(CN) - Pennsylvania State University must face claims that it conspired to let Jerry Sandusky molest a disadvantaged 11-year-old in the football team's shower room, a federal judge ruled.
Sandusky, who had been the defensive football coach for 23 years at Penn State (PSU), founded Second Mile, a charity dedicated to helping children with dysfunctional families, in 1977.
Several former Second Mile participants, including John Doe No. 6, have since filed lawsuits alleging that the program and university let Sandusky abuse children on campus.
Doe was 11 years old in May 1998 when the coach "repeatedly and inappropriately" placed his hand on Doe's leg while driving him to the PSU athletic facility, according to the complaint.
There, Sandusky allegedly gave Doe a pair of head football coach Joe Paterno's socks, and used wrestling as "a ruse ... to put his hands on and rub his body against plaintiff's adolescent male body for the purpose of Sandusky's sexual gratification."

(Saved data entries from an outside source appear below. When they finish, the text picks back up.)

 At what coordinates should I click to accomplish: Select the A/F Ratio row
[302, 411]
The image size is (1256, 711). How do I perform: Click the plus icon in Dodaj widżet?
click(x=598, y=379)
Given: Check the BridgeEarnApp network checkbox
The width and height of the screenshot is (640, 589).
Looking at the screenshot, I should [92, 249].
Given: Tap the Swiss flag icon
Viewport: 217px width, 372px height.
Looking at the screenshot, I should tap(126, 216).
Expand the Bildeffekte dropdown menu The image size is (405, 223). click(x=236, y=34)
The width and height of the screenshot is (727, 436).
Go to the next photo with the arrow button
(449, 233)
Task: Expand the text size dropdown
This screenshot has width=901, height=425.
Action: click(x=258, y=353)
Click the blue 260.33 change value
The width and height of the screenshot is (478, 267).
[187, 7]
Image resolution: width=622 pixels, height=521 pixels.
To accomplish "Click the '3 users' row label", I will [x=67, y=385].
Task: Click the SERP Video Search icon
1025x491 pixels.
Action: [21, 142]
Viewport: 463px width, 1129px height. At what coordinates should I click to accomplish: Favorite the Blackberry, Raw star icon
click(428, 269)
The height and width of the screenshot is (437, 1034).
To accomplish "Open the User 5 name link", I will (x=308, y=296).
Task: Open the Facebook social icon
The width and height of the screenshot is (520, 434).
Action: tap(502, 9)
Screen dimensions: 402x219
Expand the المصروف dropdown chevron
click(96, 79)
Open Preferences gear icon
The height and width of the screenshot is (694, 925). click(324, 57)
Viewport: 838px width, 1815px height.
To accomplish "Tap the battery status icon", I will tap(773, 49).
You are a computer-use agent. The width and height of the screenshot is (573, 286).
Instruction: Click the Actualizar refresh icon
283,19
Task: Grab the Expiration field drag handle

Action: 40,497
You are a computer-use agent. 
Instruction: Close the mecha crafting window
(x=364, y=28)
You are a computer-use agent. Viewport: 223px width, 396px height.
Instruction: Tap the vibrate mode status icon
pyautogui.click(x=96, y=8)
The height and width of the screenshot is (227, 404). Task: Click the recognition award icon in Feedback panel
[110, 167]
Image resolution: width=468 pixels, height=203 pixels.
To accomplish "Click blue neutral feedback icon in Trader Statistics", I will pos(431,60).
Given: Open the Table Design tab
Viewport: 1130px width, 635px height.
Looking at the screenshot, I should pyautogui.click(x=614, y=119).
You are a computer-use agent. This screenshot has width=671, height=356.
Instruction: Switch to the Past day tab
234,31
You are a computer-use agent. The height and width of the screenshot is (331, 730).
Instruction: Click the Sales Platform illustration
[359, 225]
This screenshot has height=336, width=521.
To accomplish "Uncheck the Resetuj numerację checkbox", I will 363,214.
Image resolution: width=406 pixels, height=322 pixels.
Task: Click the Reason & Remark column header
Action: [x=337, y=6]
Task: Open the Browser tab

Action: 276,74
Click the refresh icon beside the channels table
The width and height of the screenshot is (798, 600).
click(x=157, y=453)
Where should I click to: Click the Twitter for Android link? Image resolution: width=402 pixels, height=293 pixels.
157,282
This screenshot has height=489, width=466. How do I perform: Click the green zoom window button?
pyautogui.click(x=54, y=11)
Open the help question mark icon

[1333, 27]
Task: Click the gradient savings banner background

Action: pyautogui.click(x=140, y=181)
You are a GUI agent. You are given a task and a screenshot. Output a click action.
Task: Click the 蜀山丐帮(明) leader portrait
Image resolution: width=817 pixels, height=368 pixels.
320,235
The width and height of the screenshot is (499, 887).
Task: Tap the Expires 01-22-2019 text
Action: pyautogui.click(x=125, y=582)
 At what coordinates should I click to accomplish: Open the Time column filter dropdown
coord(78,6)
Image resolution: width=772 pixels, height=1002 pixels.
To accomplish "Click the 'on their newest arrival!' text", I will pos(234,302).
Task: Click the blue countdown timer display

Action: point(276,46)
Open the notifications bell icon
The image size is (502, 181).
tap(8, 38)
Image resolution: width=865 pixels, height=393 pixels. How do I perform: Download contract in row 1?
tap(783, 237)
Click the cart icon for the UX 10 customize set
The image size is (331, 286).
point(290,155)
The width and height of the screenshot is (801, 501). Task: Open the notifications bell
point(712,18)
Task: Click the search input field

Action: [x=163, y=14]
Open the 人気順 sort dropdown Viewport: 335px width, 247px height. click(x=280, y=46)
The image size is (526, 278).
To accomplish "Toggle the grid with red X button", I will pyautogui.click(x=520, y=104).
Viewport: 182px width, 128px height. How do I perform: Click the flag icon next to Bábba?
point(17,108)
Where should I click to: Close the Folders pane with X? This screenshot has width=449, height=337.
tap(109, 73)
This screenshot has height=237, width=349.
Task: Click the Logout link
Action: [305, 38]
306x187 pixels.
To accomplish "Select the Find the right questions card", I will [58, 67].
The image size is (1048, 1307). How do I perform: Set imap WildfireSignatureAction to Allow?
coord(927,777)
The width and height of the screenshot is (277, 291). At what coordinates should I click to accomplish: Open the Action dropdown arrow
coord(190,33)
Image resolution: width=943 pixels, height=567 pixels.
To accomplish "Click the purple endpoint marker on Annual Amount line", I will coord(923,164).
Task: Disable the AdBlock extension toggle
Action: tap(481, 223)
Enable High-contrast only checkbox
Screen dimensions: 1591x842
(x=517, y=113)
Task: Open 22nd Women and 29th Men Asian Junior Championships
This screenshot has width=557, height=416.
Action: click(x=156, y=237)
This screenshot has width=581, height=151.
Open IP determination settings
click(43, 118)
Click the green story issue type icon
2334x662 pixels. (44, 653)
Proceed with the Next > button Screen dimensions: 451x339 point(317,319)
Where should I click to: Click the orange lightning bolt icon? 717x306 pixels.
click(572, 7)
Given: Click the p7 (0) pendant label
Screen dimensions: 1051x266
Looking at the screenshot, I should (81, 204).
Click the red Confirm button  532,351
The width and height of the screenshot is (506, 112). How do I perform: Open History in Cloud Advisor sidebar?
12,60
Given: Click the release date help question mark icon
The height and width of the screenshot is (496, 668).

Sandusky later kissed Doe's head, said "I love you," and convinced him to take off his clothes to shower by stating, "All the boys do it," according to the complaint.
In the shower, after Sandusky "wrapped his hands around [Doe]'s torso from behind and pressed his body, including his genitals, against plaintiff and said, 'I'm gonna squeeze your guts out,'" the coach lifted the child, purportedly to rinse the soap out of his hair, the complaint states.
Doe described what followed as "kind of black," claiming that his feet were brought near the man's waist, which "likely brought Sandusky's genitals into contact with the boy's body ... [and] likely brought this young boy's genitals up to Sandusky's face."
Afterward, Sandusky promised Doe that he would take him to the movies and let him sit on the PSU bench during a football game, according to the complaint.
Though Doe's mother reported the incident to PSU police, detectives intimidated the child and made him feel guilty for any trouble that might befall Sandusky, the complaint states.
Penn State allegedly ignored a licensed psychologist's report describing Sandusky as a likely pedophile, as well as the coach's statement, "I was wrong ... I wish I were dead."
Indeed, the university offered Sandusky monetary and "retirement" incentives, and gave him "emeritus status" later that year, according to the complaint.
Sandusky was ultimately convicted of 45 counts of criminal sexual assault in June 2012. He is serving 30 to 60 years in prison. With respect to Doe, the coach was found guilty of unlawful contact with minors, corruption of minors, and endangering the welfare of children.
Doe asserts claims for vicarious liability, negligence, negligent supervision, premises liability, intentional infliction of emotional distress, and civil conspiracy.
U.S. District Judge Anita Brody partially dismissed the complaint last week, finding that PSU cannot be vicariously liable for an outrageous act Sandusky allegedly committed for his own deviant personal reasons.
"Doe argues that Sandusky's 'abuse had a connection to the kind and nature of his employment as a coach and ambassador for the university,'" Brody wrote. "However, Doe does not explain how child abuse is conduct of the kind and nature that a football coach or ambassador would be employed to perform. Although the complaint alleges that Sandusky exploited his employment with PSU in order to molest Doe, Doe presents no facts that support the conclusion that this outrageous conduct was the kind that PSU employed Sandusky to perform.
"Second, in terms of whether Sandusky's conduct was actuated by intent to serve PSU, the complaint states the opposite - that Sandusky molested Doe for his own personal reasons and deviant gratification," the judge added.
The court refused, however, to dismiss Doe's civil conspiracy claim.